Günlerden sobalı pazardı. Sobalı pazarlar değişmezdi ve hiç sevilmezdi o pazar akşamları... Eski bakır güğüm kaynardı fokur fokur. Sonra bir kestane ya da mandalina kabuğu kokusu sarardı evi. Sobanın demir askılıklarına asılmış mavi önlükler vardı. Koca leğen gelirdi salondaki sıcağa. Dans ederlerdi sanki ateşle ve birbirleriyle. Hızlıca maşrapa ile su dökülürdü saçlara. 'Anne yandım!' bağırtısına ilk tepki yeni bir sıcak su dalgası ile gelirdi tepeden. 'Sus!' demekti bu. Sus ki sırada kardeşlerin var. Yarı yanarak, yarı donarak yapılırdı banyolar... Saçlar tek örgü, sıkıca örülürdü. Çantalar, ödevler son bir kez kontrol edilirdi. Başlanırdı “Bizimkiler” izlenmeye...'Cemil koş'...
Bizimkiler izlenirken tüm aile, çaydanlığın cıs, cıs sesleri ile mis gibi ıhlamurun kaynadığı kanısına varırlardı. Elde cam bardaklar, çay kaşığı sesleri ile çınlardı oda. Sevilmezdi ekşi gelirdi tadı, ama şifaydı. Öyle bilinirdi. Ertesi gün beslenme çantamızdan hangi yiyeceğin çıkacağını düşünürken inceden inceden. Soba sıcağında yapılan şekerleme 'yatma vakti çocuklar' cümlesi ile yarım kalırdı. Koşulurdu yün yorganların altına üff, püfff sesleriyle. Çünkü günlerden sobalı pazardı. Sabah okul vardı. Tepeden dökülen maşrapanın kâh sıcağı, kâh soğuğu geçmemişti. Saçlar sıkı sıkı örgü yapılırken acımıştı. Ihlamur zorlama ile içilmişti. Dizi daha bitmemişti... Sayılacak koyun yoktu.
Başka pazar, sobalı pazar, pazarlar, mevsimler, yıllar böyle aynı düzende geçmişti... Takvim yaprakları acımasızdı. Günlerden artık sobalı pazar değildi.

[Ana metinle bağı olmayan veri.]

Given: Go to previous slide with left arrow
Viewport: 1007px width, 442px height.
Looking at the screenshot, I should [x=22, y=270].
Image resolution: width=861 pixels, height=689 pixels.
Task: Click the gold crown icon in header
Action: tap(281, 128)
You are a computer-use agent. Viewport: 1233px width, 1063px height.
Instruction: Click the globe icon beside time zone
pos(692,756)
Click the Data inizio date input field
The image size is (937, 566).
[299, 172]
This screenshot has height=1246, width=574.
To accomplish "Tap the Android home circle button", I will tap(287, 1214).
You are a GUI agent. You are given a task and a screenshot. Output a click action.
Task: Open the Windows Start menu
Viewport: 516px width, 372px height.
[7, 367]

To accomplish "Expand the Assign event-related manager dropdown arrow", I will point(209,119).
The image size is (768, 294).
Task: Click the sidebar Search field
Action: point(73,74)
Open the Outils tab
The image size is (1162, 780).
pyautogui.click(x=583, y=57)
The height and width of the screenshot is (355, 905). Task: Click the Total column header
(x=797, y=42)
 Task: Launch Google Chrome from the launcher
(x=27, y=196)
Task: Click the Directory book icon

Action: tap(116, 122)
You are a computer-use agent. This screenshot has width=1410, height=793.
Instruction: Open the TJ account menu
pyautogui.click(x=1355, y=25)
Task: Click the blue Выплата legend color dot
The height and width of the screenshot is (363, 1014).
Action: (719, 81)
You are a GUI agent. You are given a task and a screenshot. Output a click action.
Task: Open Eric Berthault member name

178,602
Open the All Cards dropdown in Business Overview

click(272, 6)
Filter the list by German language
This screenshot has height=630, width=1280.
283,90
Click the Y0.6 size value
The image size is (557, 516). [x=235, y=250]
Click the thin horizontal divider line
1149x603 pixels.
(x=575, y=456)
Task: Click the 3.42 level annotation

Biz büyümüştük. Soba yerini başka ısıtma şekillerine teslim ederken törensiz. Ne kestane kokusu, ne mandalina kabuğu kokusu kalmıştı. Leğenle maşrapa kol kola hangi kuytuya atılmıştı? Okul bitmişti. Yün yorganlar gitmişti. Bizimkiler, çoktan sona ermişti. Ne beslenme kalmıştı ne de mavi önlük. Ohhh kurtulmuştuk!
Uzun zamandır günlerden sobalı pazar değildi. Artık özgür olunduğu, modernleşildiği, bireyleşildiği fikri sabitti... Lakin kulaklarda sesler vardı, keşkeler...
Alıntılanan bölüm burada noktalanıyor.